* [WHAT IS ASKED]: Reproduce the stretch of items from the line containing "Select the Top 10 filter" through the line containing "coord(1172,86)", keeping every character unchanged.

BEGIN MATERIAL SHOWN

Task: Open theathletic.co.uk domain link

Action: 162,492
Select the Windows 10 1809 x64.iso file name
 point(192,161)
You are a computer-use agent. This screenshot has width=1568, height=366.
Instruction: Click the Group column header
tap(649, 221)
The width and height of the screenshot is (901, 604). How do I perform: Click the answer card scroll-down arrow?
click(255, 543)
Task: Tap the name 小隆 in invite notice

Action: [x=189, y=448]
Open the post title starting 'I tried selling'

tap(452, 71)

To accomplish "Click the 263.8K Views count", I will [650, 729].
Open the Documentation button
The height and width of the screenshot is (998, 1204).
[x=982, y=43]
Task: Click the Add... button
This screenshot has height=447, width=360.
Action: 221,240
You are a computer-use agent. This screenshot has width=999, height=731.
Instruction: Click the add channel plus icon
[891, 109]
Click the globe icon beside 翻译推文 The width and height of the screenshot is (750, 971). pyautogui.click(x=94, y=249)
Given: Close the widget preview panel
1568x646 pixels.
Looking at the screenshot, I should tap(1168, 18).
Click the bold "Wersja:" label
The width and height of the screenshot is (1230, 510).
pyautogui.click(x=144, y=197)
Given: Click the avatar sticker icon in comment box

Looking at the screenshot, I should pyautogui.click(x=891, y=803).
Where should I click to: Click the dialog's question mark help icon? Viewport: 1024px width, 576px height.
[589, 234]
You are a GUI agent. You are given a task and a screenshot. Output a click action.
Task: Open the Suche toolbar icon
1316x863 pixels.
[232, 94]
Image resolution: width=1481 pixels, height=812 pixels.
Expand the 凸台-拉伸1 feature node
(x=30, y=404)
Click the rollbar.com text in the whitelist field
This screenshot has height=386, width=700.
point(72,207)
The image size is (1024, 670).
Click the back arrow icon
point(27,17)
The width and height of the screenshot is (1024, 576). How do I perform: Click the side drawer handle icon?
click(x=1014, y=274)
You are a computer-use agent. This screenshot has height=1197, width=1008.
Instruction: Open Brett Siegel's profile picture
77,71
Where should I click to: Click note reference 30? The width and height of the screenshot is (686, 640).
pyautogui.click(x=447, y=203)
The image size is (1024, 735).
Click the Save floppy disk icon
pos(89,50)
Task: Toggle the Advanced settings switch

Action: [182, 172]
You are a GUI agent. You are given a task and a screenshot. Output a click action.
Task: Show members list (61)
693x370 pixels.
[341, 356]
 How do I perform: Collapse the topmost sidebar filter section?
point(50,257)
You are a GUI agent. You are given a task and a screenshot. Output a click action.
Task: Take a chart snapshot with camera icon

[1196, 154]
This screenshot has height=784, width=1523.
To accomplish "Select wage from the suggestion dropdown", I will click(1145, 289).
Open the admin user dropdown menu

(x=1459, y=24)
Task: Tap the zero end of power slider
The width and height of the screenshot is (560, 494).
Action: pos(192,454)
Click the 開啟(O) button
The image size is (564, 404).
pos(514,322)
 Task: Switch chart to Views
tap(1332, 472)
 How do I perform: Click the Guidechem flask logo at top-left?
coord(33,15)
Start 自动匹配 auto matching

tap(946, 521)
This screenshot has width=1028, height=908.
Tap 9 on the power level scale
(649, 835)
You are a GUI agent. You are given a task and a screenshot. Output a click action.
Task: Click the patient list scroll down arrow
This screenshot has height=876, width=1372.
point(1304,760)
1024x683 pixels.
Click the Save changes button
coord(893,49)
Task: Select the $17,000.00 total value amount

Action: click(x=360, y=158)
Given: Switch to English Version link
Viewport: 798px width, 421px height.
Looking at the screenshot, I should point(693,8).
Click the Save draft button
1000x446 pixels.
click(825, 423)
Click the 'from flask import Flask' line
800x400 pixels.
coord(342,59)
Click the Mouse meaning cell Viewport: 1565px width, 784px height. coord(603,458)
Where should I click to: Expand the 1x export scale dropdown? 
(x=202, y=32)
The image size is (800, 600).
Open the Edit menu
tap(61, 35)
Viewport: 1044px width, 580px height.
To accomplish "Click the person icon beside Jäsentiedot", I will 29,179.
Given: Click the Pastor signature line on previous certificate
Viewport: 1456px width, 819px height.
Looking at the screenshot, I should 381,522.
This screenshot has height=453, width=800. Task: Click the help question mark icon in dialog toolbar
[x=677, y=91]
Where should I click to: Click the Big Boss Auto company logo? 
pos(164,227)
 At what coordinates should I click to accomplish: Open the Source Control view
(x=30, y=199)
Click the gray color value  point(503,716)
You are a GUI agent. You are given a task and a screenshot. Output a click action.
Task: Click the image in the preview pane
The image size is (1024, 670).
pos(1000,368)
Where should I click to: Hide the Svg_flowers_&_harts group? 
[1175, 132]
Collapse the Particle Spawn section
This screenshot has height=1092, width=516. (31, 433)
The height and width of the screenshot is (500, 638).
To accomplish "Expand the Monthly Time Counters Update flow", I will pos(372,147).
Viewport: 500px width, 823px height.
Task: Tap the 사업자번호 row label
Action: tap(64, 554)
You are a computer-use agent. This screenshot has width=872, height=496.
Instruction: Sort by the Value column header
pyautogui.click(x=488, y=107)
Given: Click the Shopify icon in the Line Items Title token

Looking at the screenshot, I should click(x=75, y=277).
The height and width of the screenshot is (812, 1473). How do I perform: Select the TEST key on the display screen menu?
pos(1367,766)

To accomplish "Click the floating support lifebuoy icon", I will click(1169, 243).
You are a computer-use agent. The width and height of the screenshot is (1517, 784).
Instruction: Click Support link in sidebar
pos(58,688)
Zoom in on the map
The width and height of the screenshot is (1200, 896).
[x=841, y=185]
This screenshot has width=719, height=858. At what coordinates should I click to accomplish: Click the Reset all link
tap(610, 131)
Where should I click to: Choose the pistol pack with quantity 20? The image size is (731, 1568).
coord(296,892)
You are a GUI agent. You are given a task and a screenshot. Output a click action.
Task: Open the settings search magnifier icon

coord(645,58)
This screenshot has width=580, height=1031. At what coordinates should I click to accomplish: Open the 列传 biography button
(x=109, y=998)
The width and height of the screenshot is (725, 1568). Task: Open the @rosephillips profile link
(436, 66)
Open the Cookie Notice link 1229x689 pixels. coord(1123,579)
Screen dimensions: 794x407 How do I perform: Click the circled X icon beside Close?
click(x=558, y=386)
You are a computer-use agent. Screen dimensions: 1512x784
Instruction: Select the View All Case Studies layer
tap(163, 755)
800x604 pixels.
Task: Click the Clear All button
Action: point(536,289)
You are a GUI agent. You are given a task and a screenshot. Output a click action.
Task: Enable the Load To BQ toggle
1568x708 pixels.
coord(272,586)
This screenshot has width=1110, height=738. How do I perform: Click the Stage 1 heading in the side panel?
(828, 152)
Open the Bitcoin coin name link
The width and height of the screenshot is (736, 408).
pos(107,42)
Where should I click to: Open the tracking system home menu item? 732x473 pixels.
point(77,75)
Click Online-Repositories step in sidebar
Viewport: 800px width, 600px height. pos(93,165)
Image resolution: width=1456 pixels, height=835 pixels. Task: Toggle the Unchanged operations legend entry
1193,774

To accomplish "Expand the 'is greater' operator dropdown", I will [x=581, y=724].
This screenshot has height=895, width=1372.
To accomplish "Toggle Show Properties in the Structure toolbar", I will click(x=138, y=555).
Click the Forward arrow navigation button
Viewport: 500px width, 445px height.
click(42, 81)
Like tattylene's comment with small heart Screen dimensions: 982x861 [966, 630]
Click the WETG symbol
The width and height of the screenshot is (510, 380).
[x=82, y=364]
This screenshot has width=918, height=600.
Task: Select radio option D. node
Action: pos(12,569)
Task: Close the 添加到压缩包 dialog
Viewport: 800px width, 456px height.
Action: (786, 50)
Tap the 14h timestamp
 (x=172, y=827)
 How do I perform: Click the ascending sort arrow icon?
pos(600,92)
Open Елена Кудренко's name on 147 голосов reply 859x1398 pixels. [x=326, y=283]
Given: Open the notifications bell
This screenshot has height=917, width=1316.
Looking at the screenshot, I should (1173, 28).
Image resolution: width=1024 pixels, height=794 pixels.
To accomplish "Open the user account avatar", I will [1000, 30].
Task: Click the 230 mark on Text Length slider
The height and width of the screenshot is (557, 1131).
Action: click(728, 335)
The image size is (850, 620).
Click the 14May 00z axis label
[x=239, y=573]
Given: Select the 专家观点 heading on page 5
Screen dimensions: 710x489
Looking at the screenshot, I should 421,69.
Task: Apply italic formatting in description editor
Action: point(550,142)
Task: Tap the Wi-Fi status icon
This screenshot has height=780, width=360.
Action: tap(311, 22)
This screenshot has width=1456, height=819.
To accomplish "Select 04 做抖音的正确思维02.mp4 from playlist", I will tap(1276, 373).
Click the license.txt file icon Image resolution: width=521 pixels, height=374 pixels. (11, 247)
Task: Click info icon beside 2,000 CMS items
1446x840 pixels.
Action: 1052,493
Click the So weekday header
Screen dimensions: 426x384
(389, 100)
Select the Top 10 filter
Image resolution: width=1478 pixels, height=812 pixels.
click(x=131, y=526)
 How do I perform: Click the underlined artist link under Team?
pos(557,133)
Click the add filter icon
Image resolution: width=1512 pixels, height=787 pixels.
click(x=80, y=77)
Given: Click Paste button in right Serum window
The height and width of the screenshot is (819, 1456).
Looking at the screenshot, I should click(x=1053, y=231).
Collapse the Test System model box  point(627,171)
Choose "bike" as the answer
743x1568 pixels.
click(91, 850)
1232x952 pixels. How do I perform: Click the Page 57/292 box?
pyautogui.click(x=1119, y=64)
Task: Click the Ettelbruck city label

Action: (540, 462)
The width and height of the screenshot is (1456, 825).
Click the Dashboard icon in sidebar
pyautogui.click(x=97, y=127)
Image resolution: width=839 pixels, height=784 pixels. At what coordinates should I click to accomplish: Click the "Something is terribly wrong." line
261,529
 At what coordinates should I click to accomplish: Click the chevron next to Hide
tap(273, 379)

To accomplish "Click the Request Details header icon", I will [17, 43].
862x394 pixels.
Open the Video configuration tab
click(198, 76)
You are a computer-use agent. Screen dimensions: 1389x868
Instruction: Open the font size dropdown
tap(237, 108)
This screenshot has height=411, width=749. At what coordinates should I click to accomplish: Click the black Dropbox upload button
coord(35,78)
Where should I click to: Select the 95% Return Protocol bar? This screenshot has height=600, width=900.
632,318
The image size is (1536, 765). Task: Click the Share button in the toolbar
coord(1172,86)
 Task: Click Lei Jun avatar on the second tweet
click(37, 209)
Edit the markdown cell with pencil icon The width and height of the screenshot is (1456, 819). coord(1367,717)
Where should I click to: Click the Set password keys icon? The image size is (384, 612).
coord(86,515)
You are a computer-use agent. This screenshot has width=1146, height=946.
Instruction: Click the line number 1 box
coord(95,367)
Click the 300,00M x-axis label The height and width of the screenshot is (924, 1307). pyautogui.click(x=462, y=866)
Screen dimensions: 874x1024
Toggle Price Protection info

END MATERIAL SHOWN

* [SOLVED PROBLEM]:
Select the Top 10 filter
Image resolution: width=1478 pixels, height=812 pixels.
click(x=131, y=526)
 How do I perform: Click the underlined artist link under Team?
pos(557,133)
Click the add filter icon
Image resolution: width=1512 pixels, height=787 pixels.
click(x=80, y=77)
Given: Click Paste button in right Serum window
The height and width of the screenshot is (819, 1456).
Looking at the screenshot, I should click(x=1053, y=231).
Collapse the Test System model box  point(627,171)
Choose "bike" as the answer
743x1568 pixels.
click(91, 850)
1232x952 pixels. How do I perform: Click the Page 57/292 box?
pyautogui.click(x=1119, y=64)
Task: Click the Ettelbruck city label

Action: (540, 462)
The width and height of the screenshot is (1456, 825).
Click the Dashboard icon in sidebar
pyautogui.click(x=97, y=127)
Image resolution: width=839 pixels, height=784 pixels. At what coordinates should I click to accomplish: Click the "Something is terribly wrong." line
261,529
 At what coordinates should I click to accomplish: Click the chevron next to Hide
tap(273, 379)

To accomplish "Click the Request Details header icon", I will [17, 43].
862x394 pixels.
Open the Video configuration tab
click(198, 76)
You are a computer-use agent. Screen dimensions: 1389x868
Instruction: Open the font size dropdown
tap(237, 108)
This screenshot has height=411, width=749. At what coordinates should I click to accomplish: Click the black Dropbox upload button
coord(35,78)
Where should I click to: Select the 95% Return Protocol bar? This screenshot has height=600, width=900.
632,318
The image size is (1536, 765). Task: Click the Share button in the toolbar
coord(1172,86)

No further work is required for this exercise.